Мы не утверждаем, что на самом деле все происходит именно так, в таком порядке и в тех местах. Но мы твердо знаем, что нечто подобное происходило и происходит на самом деле.

«Истина где-то рядом» – сказал Крис Картер.

«Это – часть истины» – говорим мы.

А насколько большая часть – судите сами.


Пролог

6 июня 1981 года

Небольшой лесок обложили по всем правилам тактической науки. В нужных местах скрытно выставили снайперов. Парой километров южнее барражировала небо «вертушка» с полным боекомплектом. Приказ был получен простой и ясный: чтобы муха из этого злосчастного леса не вылетела, а если уж вылетит, то чтоб не осталась живой. И подоплеку дела командиру отряда майору Головину объяснили кратко, но исчерпывающе – в лесу находится лежка особо опасных беглых зэков.

Собственно, лесом это убогое местечко в трех километрах от города Вирска назвать можно было лишь с огромной натяжкой. Так, жалкая рощица с кривыми, точно искалеченными, сосенками, да с подлеском из зарослей ольховника.

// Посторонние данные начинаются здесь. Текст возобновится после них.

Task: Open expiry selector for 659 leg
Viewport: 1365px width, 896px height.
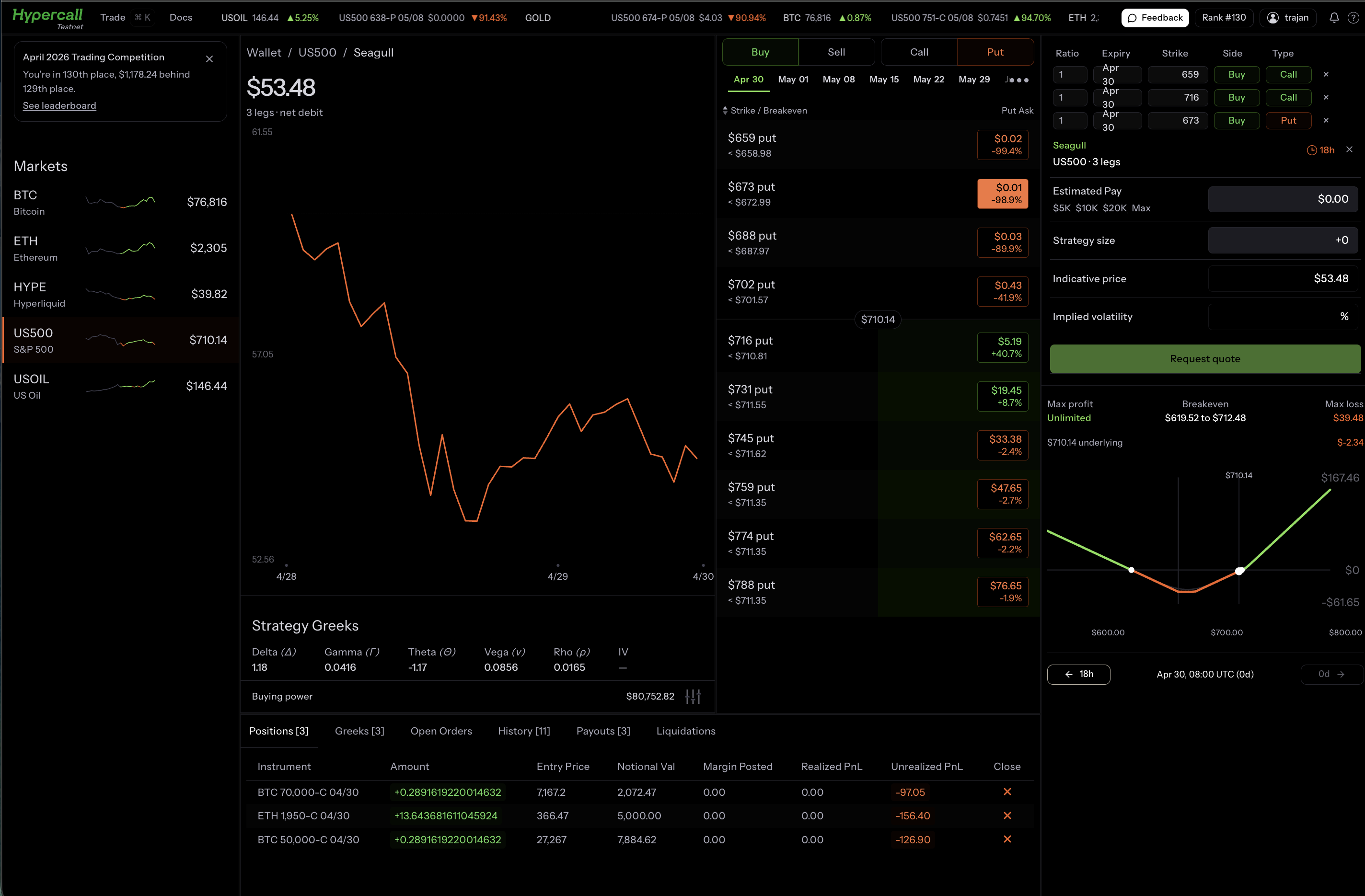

И листва, и иглы были почему-то пожухлыми, тускло-желтыми, скукоженными, хотя до осени было еще далеко.

Потом в передвижном штабе, оборудованном в спецфургоне с разнообразной аппаратурой, появилось начальство, оно же заказчик операции, в лице аж трех штатских, очень похожих на профессиональных военных. Главный из них, с особо властными нотками в голосе и широким, скуластым лицом, представился Головину, как «просто Дежнев», вот так, без званий и чинов, а потом негромко скомандовал: «Начали».

Головин сказал по рации – десантный комплект наушник-микрофон – условную фразу. Кольцо вокруг леска пришло в движение, дрогнуло и стало сжиматься.

Аккурат посреди рощицы была большая поляна, на которой стояла избушка, то ли сторожка лесника, то ли просто зимовье. Давно уже ничейное, заброшенное и полуразвалившееся, оно и было целью операции. Именно в нем, по сведениям заказчика, окопалась группа беглых зэков. Очень опасных, к тому же вооруженных отнятых у перебитой ими охраны «калашами». Головин в эти детали не вникал. Ему было неинтересно, кто там и чем вооружен. Да хоть Папа Римский с ядерной бомбой в кармане. Приказ получен и будет выполнен. В этом Головин не сомневался.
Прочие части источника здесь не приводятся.